Copy the records below line for line, with nothing changed.

== == ==

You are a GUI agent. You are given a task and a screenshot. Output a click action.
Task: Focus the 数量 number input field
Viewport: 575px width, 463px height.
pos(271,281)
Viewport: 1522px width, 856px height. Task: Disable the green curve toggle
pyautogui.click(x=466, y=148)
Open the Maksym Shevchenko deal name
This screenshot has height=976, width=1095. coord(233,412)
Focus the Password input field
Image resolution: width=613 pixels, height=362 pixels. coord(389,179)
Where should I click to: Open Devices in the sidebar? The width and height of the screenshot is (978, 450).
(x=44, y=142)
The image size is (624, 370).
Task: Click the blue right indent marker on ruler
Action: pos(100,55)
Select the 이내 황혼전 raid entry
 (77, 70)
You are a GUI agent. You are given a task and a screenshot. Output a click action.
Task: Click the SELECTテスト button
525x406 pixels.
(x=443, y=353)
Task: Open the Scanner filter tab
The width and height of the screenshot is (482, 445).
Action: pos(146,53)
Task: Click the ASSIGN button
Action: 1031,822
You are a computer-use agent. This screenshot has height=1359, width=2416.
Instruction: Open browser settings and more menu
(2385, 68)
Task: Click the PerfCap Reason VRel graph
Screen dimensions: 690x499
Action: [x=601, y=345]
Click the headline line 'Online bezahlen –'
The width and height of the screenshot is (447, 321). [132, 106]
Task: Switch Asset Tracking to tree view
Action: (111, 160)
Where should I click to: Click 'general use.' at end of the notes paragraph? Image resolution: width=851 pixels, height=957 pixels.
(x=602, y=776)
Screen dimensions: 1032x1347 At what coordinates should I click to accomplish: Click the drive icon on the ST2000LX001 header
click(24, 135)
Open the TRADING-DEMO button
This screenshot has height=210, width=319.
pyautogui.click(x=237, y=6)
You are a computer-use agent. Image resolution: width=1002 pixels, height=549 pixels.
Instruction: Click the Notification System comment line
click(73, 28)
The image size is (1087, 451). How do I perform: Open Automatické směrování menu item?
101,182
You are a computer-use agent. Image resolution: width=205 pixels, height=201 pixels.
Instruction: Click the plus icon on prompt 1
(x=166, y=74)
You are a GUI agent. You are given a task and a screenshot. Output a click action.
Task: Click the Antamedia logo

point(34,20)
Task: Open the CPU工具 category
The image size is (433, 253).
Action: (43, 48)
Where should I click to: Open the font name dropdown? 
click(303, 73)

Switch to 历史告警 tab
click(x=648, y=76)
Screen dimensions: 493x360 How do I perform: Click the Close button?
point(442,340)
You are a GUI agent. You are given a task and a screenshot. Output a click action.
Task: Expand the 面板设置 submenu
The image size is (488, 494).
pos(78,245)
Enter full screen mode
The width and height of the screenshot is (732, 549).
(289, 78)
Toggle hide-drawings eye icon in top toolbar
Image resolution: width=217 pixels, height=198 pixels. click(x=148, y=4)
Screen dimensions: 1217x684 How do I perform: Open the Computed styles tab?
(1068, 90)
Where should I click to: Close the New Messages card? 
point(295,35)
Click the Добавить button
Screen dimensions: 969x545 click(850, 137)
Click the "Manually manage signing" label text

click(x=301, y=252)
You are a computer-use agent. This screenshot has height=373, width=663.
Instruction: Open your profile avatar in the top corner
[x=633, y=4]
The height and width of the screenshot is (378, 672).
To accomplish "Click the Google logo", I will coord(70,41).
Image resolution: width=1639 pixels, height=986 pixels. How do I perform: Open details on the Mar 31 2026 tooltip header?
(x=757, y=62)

== == ==

● **Task output**:
You are a GUI agent. You are given a task and a screenshot. Output a click action.
Task: Focus the 数量 number input field
Viewport: 575px width, 463px height.
pos(271,281)
Viewport: 1522px width, 856px height. Task: Disable the green curve toggle
pyautogui.click(x=466, y=148)
Open the Maksym Shevchenko deal name
This screenshot has height=976, width=1095. coord(233,412)
Focus the Password input field
Image resolution: width=613 pixels, height=362 pixels. coord(389,179)
Where should I click to: Open Devices in the sidebar? The width and height of the screenshot is (978, 450).
(x=44, y=142)
The image size is (624, 370).
Task: Click the blue right indent marker on ruler
Action: pos(100,55)
Select the 이내 황혼전 raid entry
 (77, 70)
You are a GUI agent. You are given a task and a screenshot. Output a click action.
Task: Click the SELECTテスト button
525x406 pixels.
(x=443, y=353)
Task: Open the Scanner filter tab
The width and height of the screenshot is (482, 445).
Action: pos(146,53)
Task: Click the ASSIGN button
Action: 1031,822
You are a computer-use agent. This screenshot has height=1359, width=2416.
Instruction: Open browser settings and more menu
(2385, 68)
Task: Click the PerfCap Reason VRel graph
Screen dimensions: 690x499
Action: [x=601, y=345]
Click the headline line 'Online bezahlen –'
The width and height of the screenshot is (447, 321). [132, 106]
Task: Switch Asset Tracking to tree view
Action: (111, 160)
Where should I click to: Click 'general use.' at end of the notes paragraph? Image resolution: width=851 pixels, height=957 pixels.
(x=602, y=776)
Screen dimensions: 1032x1347 At what coordinates should I click to accomplish: Click the drive icon on the ST2000LX001 header
click(24, 135)
Open the TRADING-DEMO button
This screenshot has height=210, width=319.
pyautogui.click(x=237, y=6)
You are a computer-use agent. Image resolution: width=1002 pixels, height=549 pixels.
Instruction: Click the Notification System comment line
click(73, 28)
The image size is (1087, 451). How do I perform: Open Automatické směrování menu item?
101,182
You are a computer-use agent. Image resolution: width=205 pixels, height=201 pixels.
Instruction: Click the plus icon on prompt 1
(x=166, y=74)
You are a GUI agent. You are given a task and a screenshot. Output a click action.
Task: Click the Antamedia logo

point(34,20)
Task: Open the CPU工具 category
The image size is (433, 253).
Action: (43, 48)
Where should I click to: Open the font name dropdown? 
click(303, 73)

Switch to 历史告警 tab
click(x=648, y=76)
Screen dimensions: 493x360 How do I perform: Click the Close button?
point(442,340)
You are a GUI agent. You are given a task and a screenshot. Output a click action.
Task: Expand the 面板设置 submenu
The image size is (488, 494).
pos(78,245)
Enter full screen mode
The width and height of the screenshot is (732, 549).
(289, 78)
Toggle hide-drawings eye icon in top toolbar
Image resolution: width=217 pixels, height=198 pixels. click(x=148, y=4)
Screen dimensions: 1217x684 How do I perform: Open the Computed styles tab?
(1068, 90)
Where should I click to: Close the New Messages card? 
point(295,35)
Click the Добавить button
Screen dimensions: 969x545 click(850, 137)
Click the "Manually manage signing" label text

click(x=301, y=252)
You are a computer-use agent. This screenshot has height=373, width=663.
Instruction: Open your profile avatar in the top corner
[x=633, y=4]
The height and width of the screenshot is (378, 672).
To accomplish "Click the Google logo", I will coord(70,41).
Image resolution: width=1639 pixels, height=986 pixels. How do I perform: Open details on the Mar 31 2026 tooltip header?
(x=757, y=62)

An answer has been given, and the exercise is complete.